[Collected data]

***

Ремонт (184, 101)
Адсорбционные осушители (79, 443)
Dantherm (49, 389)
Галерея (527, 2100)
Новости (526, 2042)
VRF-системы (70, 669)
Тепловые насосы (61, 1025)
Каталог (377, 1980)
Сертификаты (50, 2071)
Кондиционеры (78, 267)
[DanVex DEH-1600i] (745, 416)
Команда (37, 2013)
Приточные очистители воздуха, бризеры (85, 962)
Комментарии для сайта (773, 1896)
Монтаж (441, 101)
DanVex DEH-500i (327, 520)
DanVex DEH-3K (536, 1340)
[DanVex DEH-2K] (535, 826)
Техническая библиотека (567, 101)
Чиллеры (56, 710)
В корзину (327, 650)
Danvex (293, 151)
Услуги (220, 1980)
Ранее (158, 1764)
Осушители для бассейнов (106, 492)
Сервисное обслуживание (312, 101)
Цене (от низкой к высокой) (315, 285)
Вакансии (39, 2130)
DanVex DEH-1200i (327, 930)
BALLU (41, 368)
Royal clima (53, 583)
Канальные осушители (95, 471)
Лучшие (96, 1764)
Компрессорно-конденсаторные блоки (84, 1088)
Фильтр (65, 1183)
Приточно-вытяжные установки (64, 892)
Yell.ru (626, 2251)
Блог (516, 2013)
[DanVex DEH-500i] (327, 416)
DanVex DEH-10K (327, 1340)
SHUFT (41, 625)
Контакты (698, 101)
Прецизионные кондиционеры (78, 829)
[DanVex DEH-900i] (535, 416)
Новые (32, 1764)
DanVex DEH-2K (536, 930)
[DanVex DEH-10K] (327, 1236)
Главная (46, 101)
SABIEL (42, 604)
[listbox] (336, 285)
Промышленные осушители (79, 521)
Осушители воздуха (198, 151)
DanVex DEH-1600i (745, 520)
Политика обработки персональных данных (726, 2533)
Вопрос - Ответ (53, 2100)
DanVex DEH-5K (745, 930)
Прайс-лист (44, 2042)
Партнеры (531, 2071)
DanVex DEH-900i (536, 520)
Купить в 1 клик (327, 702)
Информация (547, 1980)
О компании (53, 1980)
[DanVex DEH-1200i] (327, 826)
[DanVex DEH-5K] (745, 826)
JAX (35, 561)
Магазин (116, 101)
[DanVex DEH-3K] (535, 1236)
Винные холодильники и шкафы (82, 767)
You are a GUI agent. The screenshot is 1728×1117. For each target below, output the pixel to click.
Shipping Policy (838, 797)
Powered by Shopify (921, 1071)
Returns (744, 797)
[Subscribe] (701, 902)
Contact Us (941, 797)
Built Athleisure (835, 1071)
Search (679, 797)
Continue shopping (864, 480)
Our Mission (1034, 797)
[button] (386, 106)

***

* _Task prompt_
Without changing a single word, reproduce the entries above.

* _Expected answer_
Ремонт (184, 101)
Адсорбционные осушители (79, 443)
Dantherm (49, 389)
Галерея (527, 2100)
Новости (526, 2042)
VRF-системы (70, 669)
Тепловые насосы (61, 1025)
Каталог (377, 1980)
Сертификаты (50, 2071)
Кондиционеры (78, 267)
[DanVex DEH-1600i] (745, 416)
Команда (37, 2013)
Приточные очистители воздуха, бризеры (85, 962)
Комментарии для сайта (773, 1896)
Монтаж (441, 101)
DanVex DEH-500i (327, 520)
DanVex DEH-3K (536, 1340)
[DanVex DEH-2K] (535, 826)
Техническая библиотека (567, 101)
Чиллеры (56, 710)
В корзину (327, 650)
Danvex (293, 151)
Услуги (220, 1980)
Ранее (158, 1764)
Осушители для бассейнов (106, 492)
Сервисное обслуживание (312, 101)
Цене (от низкой к высокой) (315, 285)
Вакансии (39, 2130)
DanVex DEH-1200i (327, 930)
BALLU (41, 368)
Royal clima (53, 583)
Канальные осушители (95, 471)
Лучшие (96, 1764)
Компрессорно-конденсаторные блоки (84, 1088)
Фильтр (65, 1183)
Приточно-вытяжные установки (64, 892)
Yell.ru (626, 2251)
Блог (516, 2013)
[DanVex DEH-500i] (327, 416)
DanVex DEH-10K (327, 1340)
SHUFT (41, 625)
Контакты (698, 101)
Прецизионные кондиционеры (78, 829)
[DanVex DEH-900i] (535, 416)
Новые (32, 1764)
DanVex DEH-2K (536, 930)
[DanVex DEH-10K] (327, 1236)
Главная (46, 101)
SABIEL (42, 604)
[listbox] (336, 285)
Промышленные осушители (79, 521)
Осушители воздуха (198, 151)
DanVex DEH-1600i (745, 520)
Политика обработки персональных данных (726, 2533)
Вопрос - Ответ (53, 2100)
DanVex DEH-5K (745, 930)
Прайс-лист (44, 2042)
Партнеры (531, 2071)
DanVex DEH-900i (536, 520)
Купить в 1 клик (327, 702)
Информация (547, 1980)
О компании (53, 1980)
[DanVex DEH-1200i] (327, 826)
[DanVex DEH-5K] (745, 826)
JAX (35, 561)
Магазин (116, 101)
[DanVex DEH-3K] (535, 1236)
Винные холодильники и шкафы (82, 767)
You are a GUI agent. The screenshot is 1728×1117. For each target below, output the pixel to click.
Shipping Policy (838, 797)
Powered by Shopify (921, 1071)
Returns (744, 797)
[Subscribe] (701, 902)
Contact Us (941, 797)
Built Athleisure (835, 1071)
Search (679, 797)
Continue shopping (864, 480)
Our Mission (1034, 797)
[button] (386, 106)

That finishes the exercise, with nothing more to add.